Oscar de la Renta: ‘Companies should aspire to become heritage brands’

Although many brands have an overarching urge to bend over backwards for the millennial consumer, Oscar de la Renta has different priorities.

“We are your grandmother’s fashion brand,” said CEO Alex Bolen during the FACC Luxury Symposium panel Strong Heritage Brands. “We are very happy to have your grandmothers as our customers. They have a lot of money, so our mission is to keep them happy.”

But while keeping that older customer happy, Oscar de la Renta has still secured a position as a digitally savvy heritage luxury brand. “It’s equally important to engage mothers and granddaughters,” Bolen added. “We’re figuring out the balance of all the ways that our customer wants to shop.”

For the company, that means operating a full e-commerce store that ships to hundreds of countries to reach customers who cannot visits its nine retail stores. First launched in 2006, OscardelaRenta.com has gone through several site overhauls to update the online customer experience, including broadening shipping and integrating a live chat with a stylist, and incorporating its social media feeds. In 2015, the brand did about $5.5 million in revenue through its website, an almost 100 percent year-over-year growth.

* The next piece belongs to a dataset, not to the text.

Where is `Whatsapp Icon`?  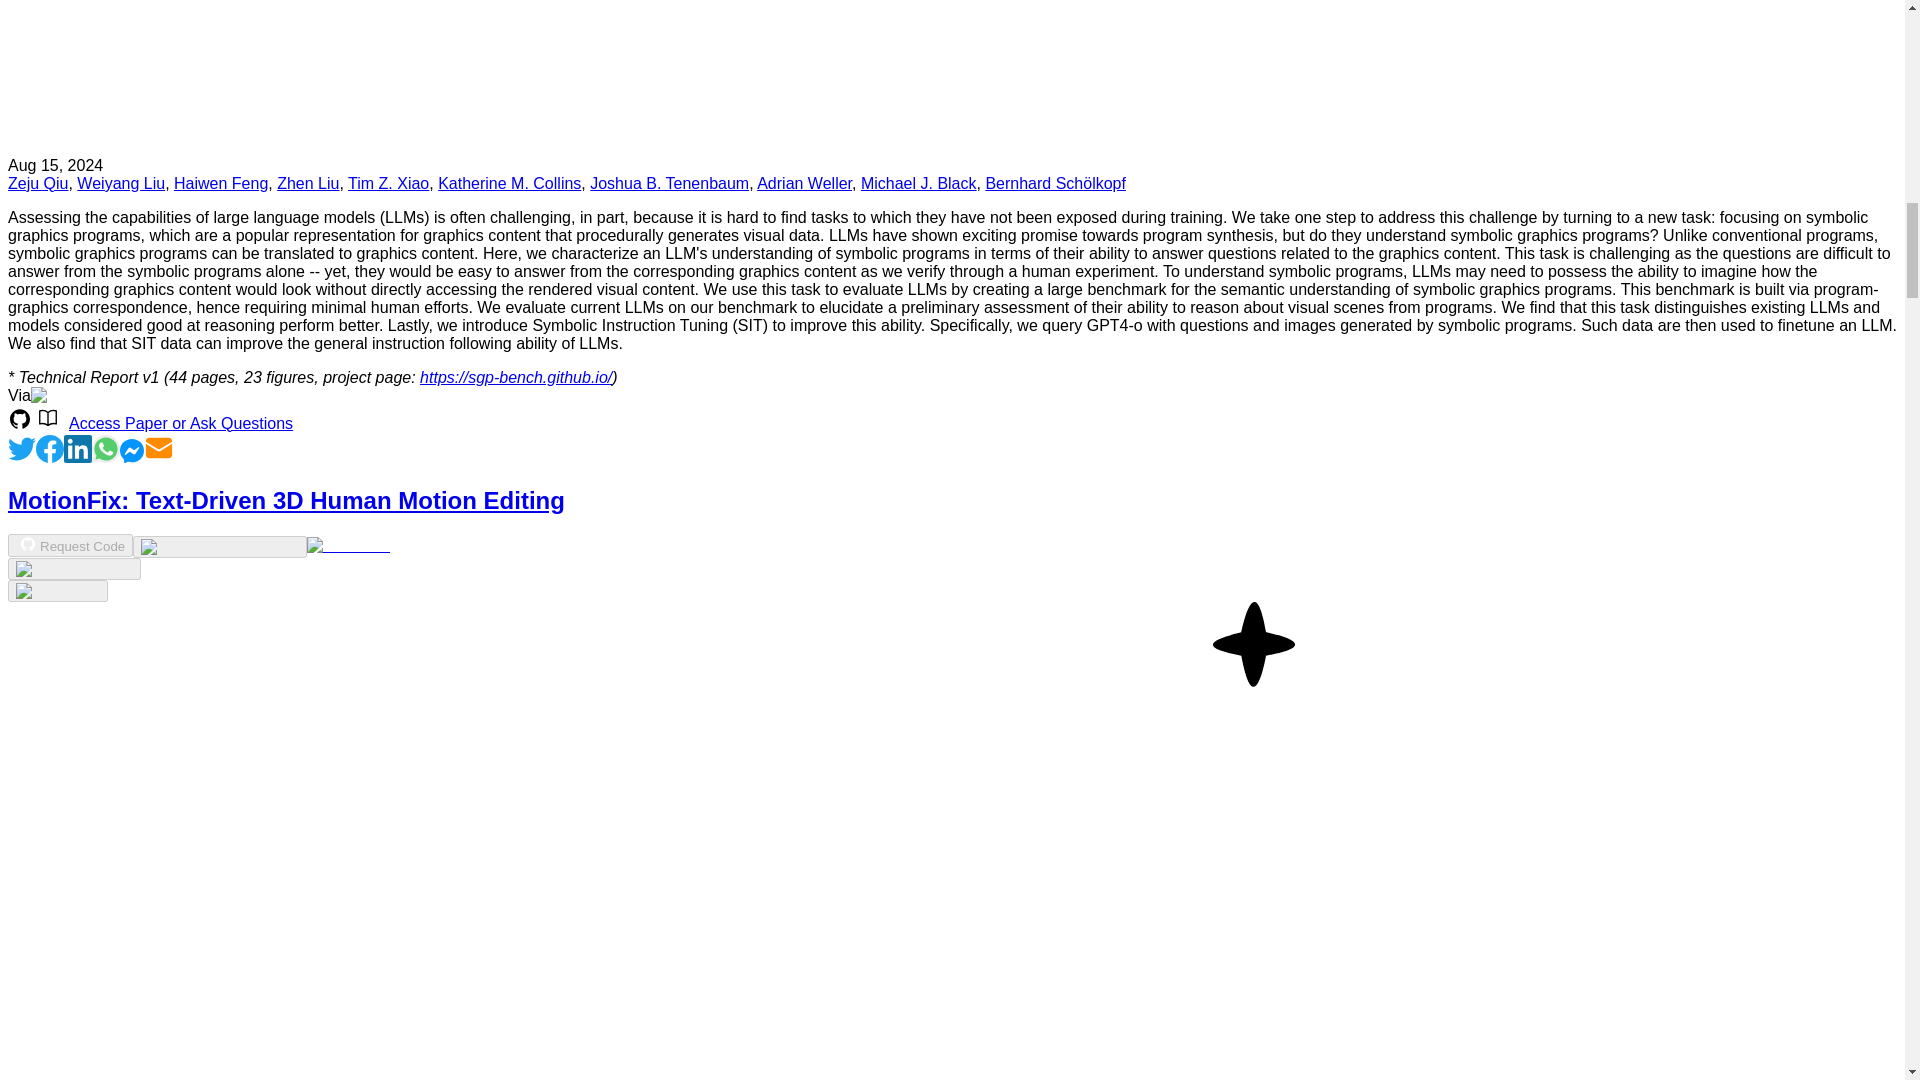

As such, Oscar de la Renta is the exception to the rule when it comes to luxury and digital. According to Luca Solca, managing director of global luxury goods at Exane BNP Paribas, digital is the biggest growth opportunity for luxury brands, as it right now only accounts for 13 percent of luxury purchases.

“The existing luxury formula isn’t working anymore and needs to be addressed,” said Solca. “The biggest value is connecting the physical and the digital — digital should serve as a traffic feed into stores, and increase conversions in store. This creates an entirely new challenge for brands that have excelled only in making the physical store impeccable.”

Solca added that the cross-channel consumer is 60 percent more valuable than the in-store only consumer.

Bolen believes that Oscar de la Renta’s e-commerce store will eventually become the brand’s biggest store in terms of sales. He said that the company will never have a physical store in every major shopping market. According to Exane BNP Paribas data, physical retail growth has dried up for luxury brands. Prada and Swatch, the two brands that expanded the most in 2015, saw the biggest drop in profit.

As the luxury customer evolves, Bolen identified the fashion house’s challenge as balancing a changing environment with an existing set of luxury standards. In order to bring in new customers and keep existing ones happy, Oscar de la Renta brand’s principles should remain unchanged, but how they’re expressed should. Bolen pointed to the brand’s early jump on live streaming fashion shows in 2010, and to @OscarPRGirl, its former longtime Twitter persona (its operator, Erika Bearman, left the company in August, changing the handle to @OscardelaRenta) as examples of this balance.

“People think of innovation and heritage as opposed ideas but I disagree,” he said. “If we are heritage brands, we stood the test of time because we have to tradition of successfully innovating. Innovative companies should aspire to become heritage brands.”